Flux Studio  is a VRML97 authoring and animation application. In addition to that, it has three tools which allow for creation of gestures which work well with Blaxxun Interactive's CCPro server software (the software that powers Cybertown).

  1. Download and install Flux Studio ( http://www.mediamachines.com ). It is free for personal use, and reasonably priced for commercial applications.

  2. Create an avatar. Keep it simple at first. A stick man maybe.

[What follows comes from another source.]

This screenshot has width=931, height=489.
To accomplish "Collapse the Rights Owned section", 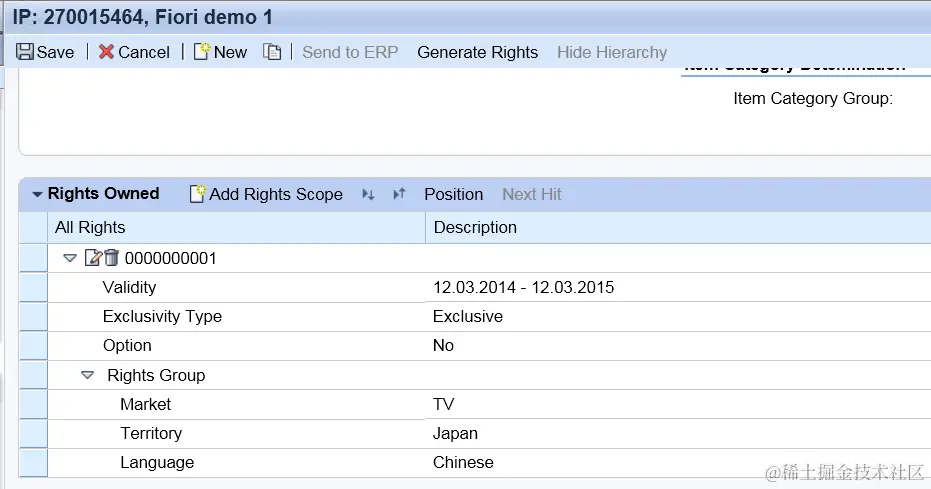I will [x=37, y=194].
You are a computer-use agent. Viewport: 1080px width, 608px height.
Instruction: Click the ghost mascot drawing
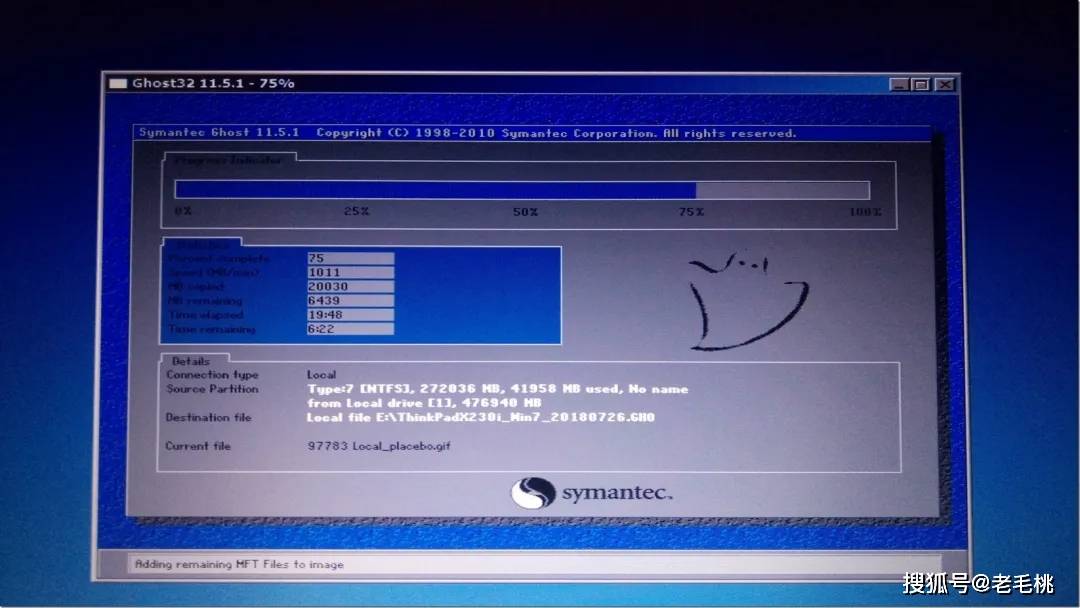745,300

  3. The easiest way to give it life would be to then click on the Wizards pull down menu and select "Generate Simple Avatar". This makes an avatar with "whole body" gestures, i.e. the whole avatar rocks back and forth or round and round. There are 8 gestures which you can fire off from the "gestures envelope" menu or from Chat Macros and Body Language combinations. These gestures are cute, unique, well thought out, and way better than nothing.

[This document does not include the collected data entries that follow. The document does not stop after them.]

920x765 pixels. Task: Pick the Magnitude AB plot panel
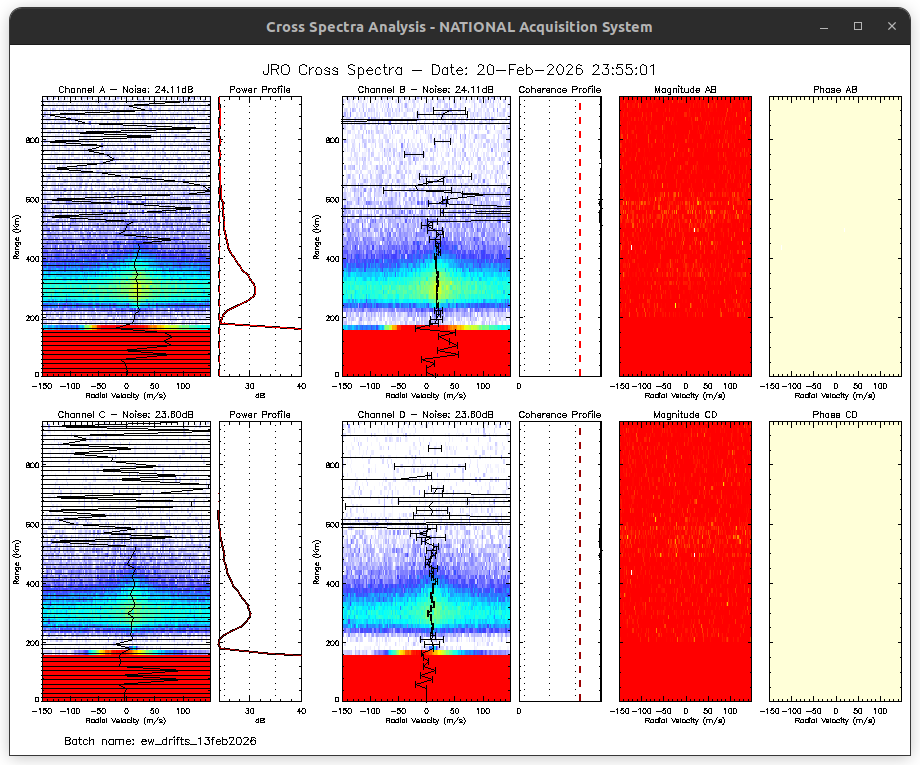click(x=684, y=236)
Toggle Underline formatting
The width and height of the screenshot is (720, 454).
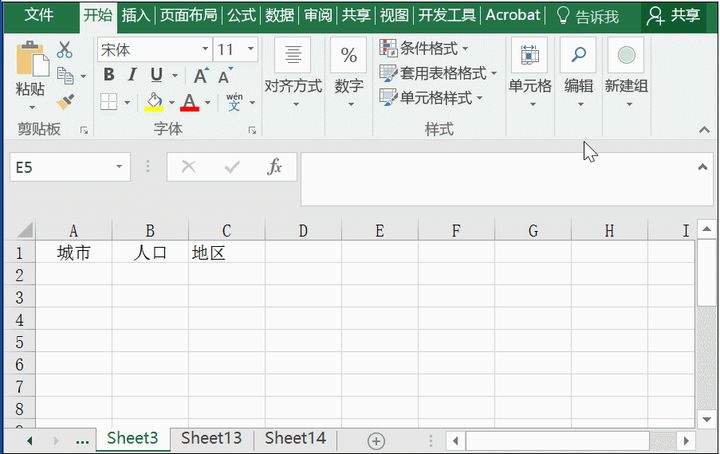pos(156,76)
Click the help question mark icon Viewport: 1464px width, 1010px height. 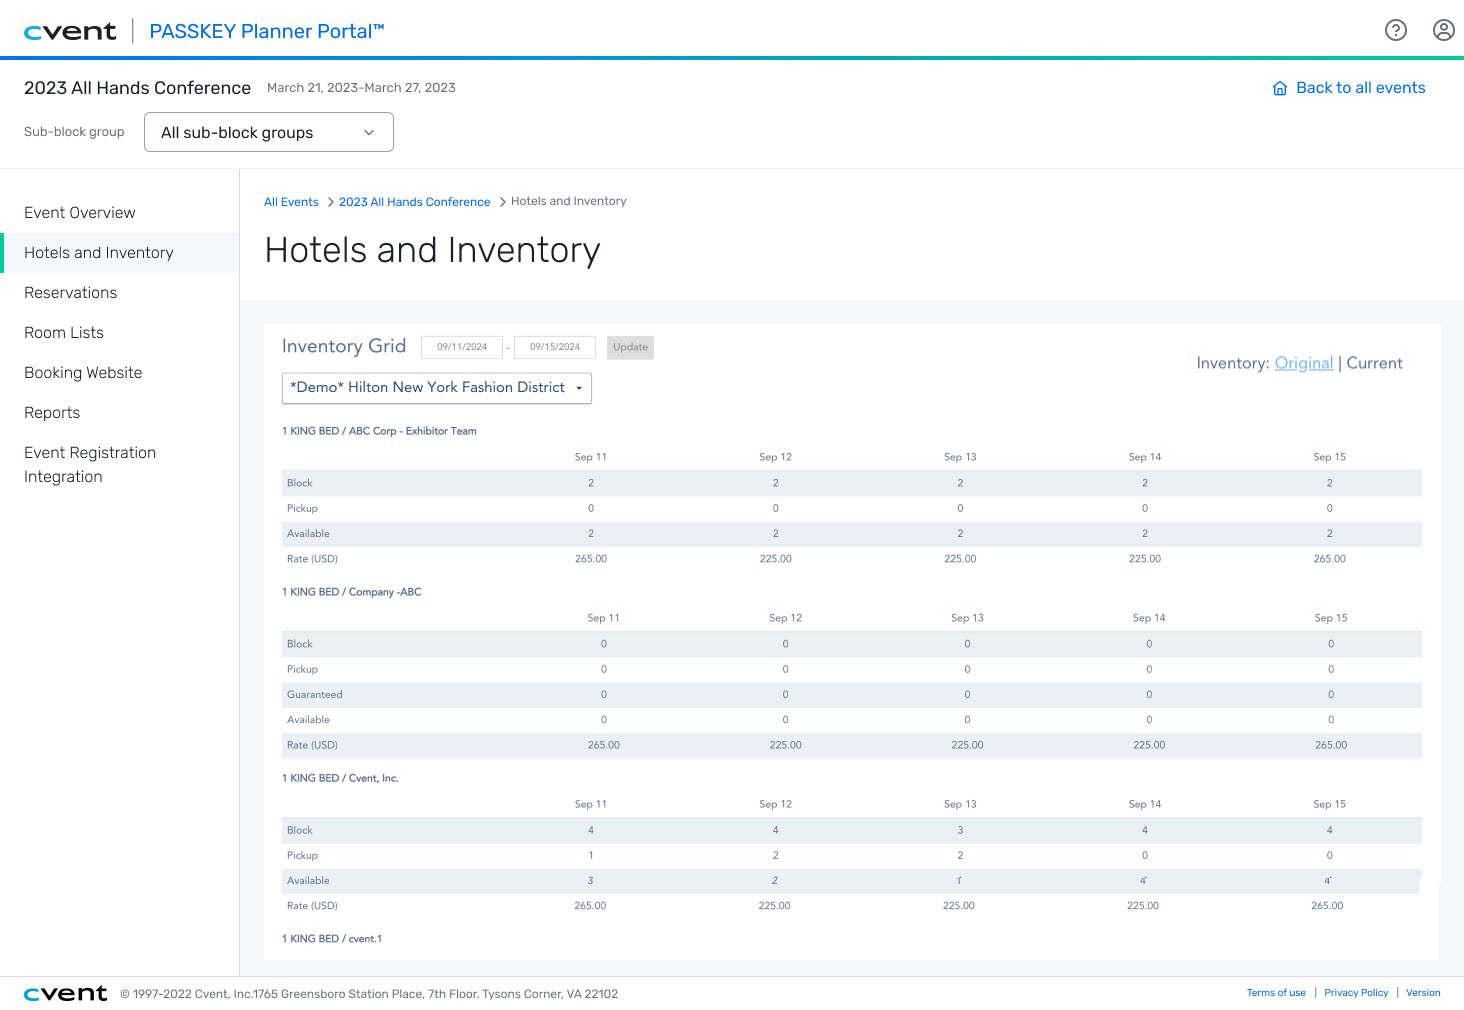click(1395, 30)
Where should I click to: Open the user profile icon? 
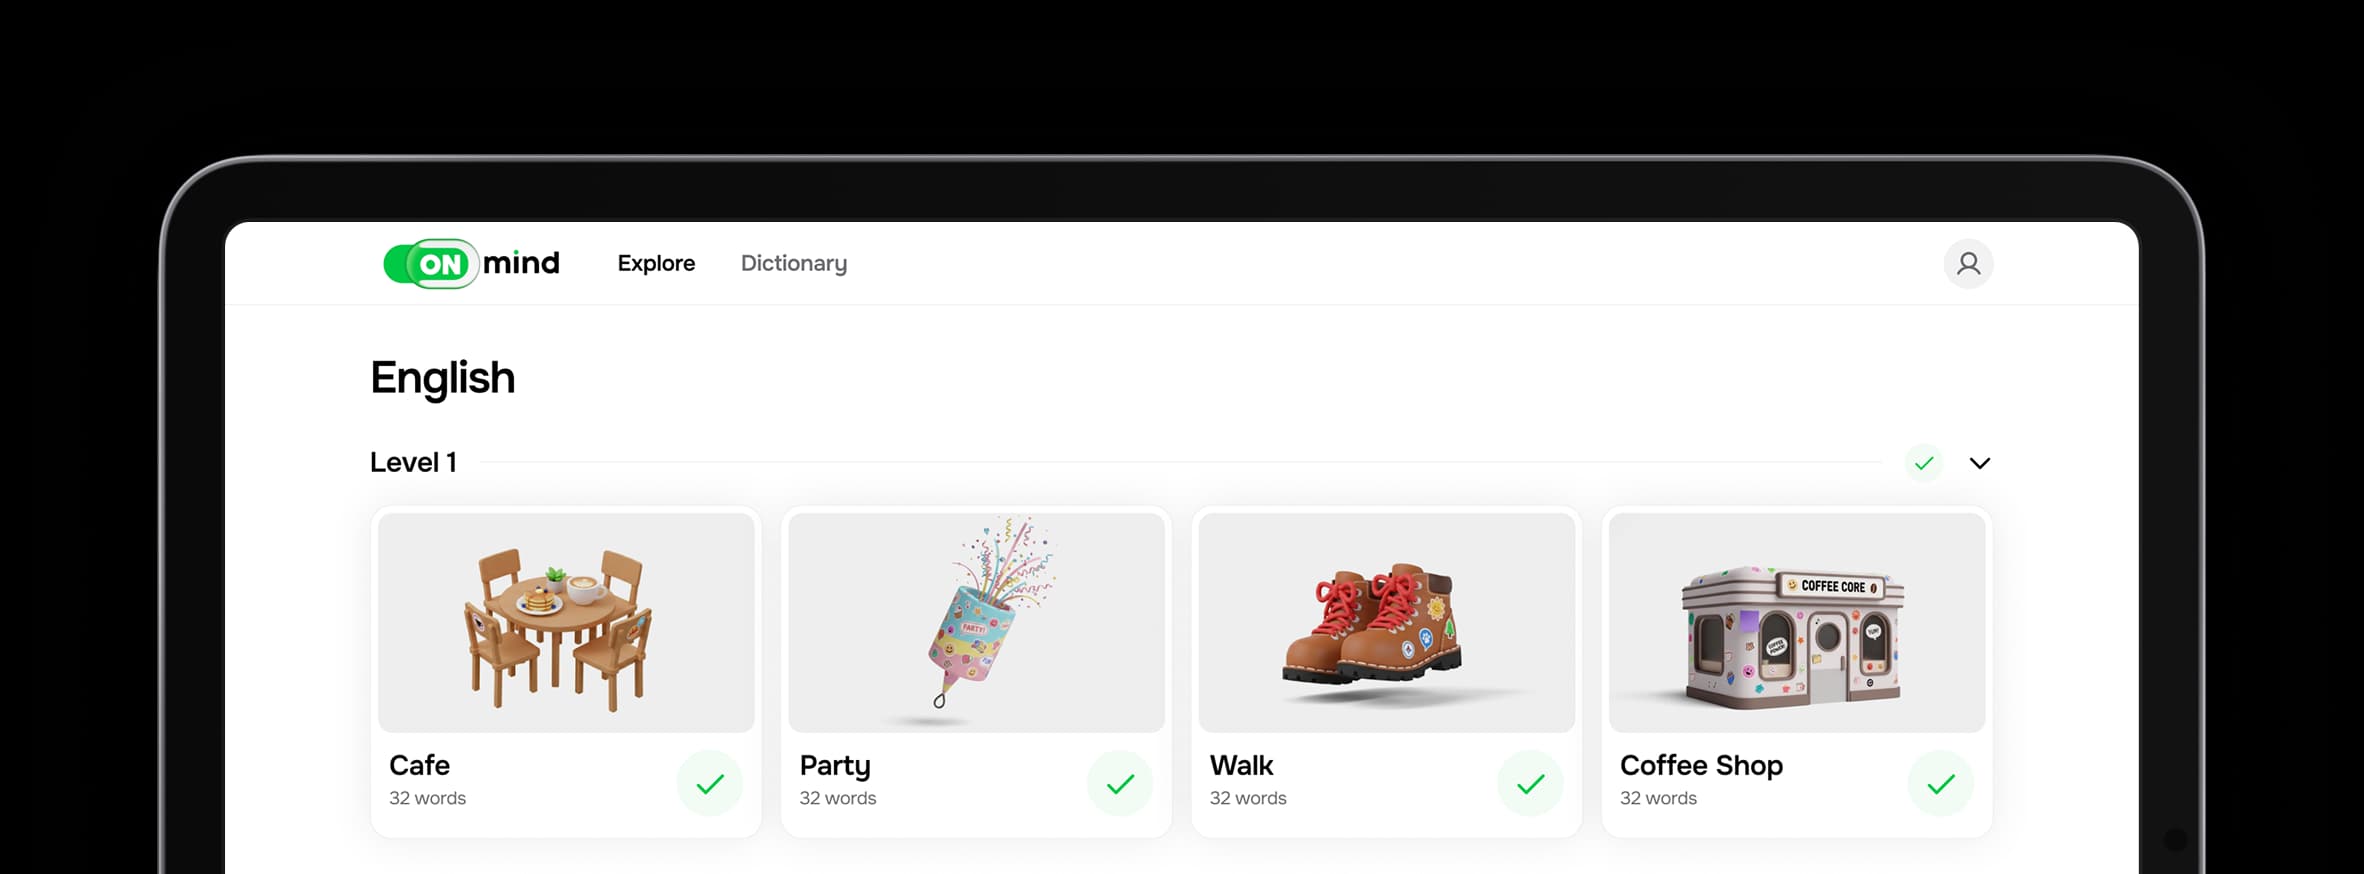point(1967,264)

  4. A more sophisticated approach would be to use Flux Studio to make a simple animation and then associate that animation with a trigger called (gesture 1). In CCPro, when you type /g1 or HELLO, gesture one is fired off.

  5. Flux Studio has an additional tool which is handy to test your gestures in an entirely VRML environment. It is also located under Wizards and is called Create Avatar Arena. As the name implies it is an area where you can test your animations and evaluate the scale of your avatar. The wizard wraps your avatar with a Blaxxun Proto, creates meter sticks, and creates a series of buttons which activate each gesture.

  6. If you think about avatars as two parts, the model and the actions, then you can easily imagine giving unique actions to someone else's original model. If the avatar is constructed by the Humanoid-animation model, the joints will rotate at the correct places. There are thousands of static vrml1.0 avatars out there begging for gestures, you can give them that life without being bogged down by measurements and proportions.

  7. Blaxxun creates a VRML cache on your machine so that you do not have to download everyone's avatar every time you see them. Look in this rich resource on your machine, you may be able to use something you find there.Sorry, you need a VRML plugin.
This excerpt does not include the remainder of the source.